→ Exercise brief
Which lines run from the start of the data below to the line containing "Task: Click the 傳送 send icon on the post"? Set them down exactly, with none added.

==============================

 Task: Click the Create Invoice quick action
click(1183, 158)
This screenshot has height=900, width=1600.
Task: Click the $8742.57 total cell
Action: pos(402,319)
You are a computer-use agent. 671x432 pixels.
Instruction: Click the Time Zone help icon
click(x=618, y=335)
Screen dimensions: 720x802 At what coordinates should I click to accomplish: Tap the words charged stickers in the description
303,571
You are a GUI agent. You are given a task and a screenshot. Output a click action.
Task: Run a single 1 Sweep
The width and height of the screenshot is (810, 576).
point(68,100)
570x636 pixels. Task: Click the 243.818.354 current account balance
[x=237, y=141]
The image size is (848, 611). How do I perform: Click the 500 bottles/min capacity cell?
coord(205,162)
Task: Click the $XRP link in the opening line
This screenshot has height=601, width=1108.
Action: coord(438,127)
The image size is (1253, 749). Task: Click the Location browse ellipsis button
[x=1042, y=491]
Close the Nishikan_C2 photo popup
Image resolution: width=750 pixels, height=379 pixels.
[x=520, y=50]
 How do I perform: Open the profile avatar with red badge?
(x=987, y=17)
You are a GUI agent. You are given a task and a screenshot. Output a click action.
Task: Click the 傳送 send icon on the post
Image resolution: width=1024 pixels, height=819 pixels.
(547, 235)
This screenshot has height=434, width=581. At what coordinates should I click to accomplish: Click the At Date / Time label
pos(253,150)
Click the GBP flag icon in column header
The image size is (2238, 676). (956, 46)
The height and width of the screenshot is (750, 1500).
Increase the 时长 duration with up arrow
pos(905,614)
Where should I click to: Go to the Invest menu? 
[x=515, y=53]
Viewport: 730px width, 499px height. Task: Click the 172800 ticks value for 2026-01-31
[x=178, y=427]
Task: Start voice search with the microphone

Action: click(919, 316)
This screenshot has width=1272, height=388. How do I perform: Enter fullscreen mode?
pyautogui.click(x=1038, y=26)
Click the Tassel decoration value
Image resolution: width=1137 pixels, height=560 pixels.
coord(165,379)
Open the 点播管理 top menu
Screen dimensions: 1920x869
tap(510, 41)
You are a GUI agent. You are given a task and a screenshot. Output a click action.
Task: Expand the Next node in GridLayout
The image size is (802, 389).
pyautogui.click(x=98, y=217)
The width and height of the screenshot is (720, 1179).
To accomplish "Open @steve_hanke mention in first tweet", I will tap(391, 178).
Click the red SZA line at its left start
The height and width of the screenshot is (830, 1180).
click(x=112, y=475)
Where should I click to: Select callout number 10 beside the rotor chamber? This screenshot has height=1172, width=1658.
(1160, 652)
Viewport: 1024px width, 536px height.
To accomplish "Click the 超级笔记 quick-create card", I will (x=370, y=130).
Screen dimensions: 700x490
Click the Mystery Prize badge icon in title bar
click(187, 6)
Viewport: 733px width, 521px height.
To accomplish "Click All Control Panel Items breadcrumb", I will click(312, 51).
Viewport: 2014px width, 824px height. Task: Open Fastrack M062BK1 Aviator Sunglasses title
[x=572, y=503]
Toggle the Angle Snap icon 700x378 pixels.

==============================

→ Task response
 Task: Click the Create Invoice quick action
click(1183, 158)
This screenshot has height=900, width=1600.
Task: Click the $8742.57 total cell
Action: pos(402,319)
You are a computer-use agent. 671x432 pixels.
Instruction: Click the Time Zone help icon
click(x=618, y=335)
Screen dimensions: 720x802 At what coordinates should I click to accomplish: Tap the words charged stickers in the description
303,571
You are a GUI agent. You are given a task and a screenshot. Output a click action.
Task: Run a single 1 Sweep
The width and height of the screenshot is (810, 576).
point(68,100)
570x636 pixels. Task: Click the 243.818.354 current account balance
[x=237, y=141]
The image size is (848, 611). How do I perform: Click the 500 bottles/min capacity cell?
coord(205,162)
Task: Click the $XRP link in the opening line
This screenshot has height=601, width=1108.
Action: coord(438,127)
The image size is (1253, 749). Task: Click the Location browse ellipsis button
[x=1042, y=491]
Close the Nishikan_C2 photo popup
Image resolution: width=750 pixels, height=379 pixels.
[x=520, y=50]
 How do I perform: Open the profile avatar with red badge?
(x=987, y=17)
You are a GUI agent. You are given a task and a screenshot. Output a click action.
Task: Click the 傳送 send icon on the post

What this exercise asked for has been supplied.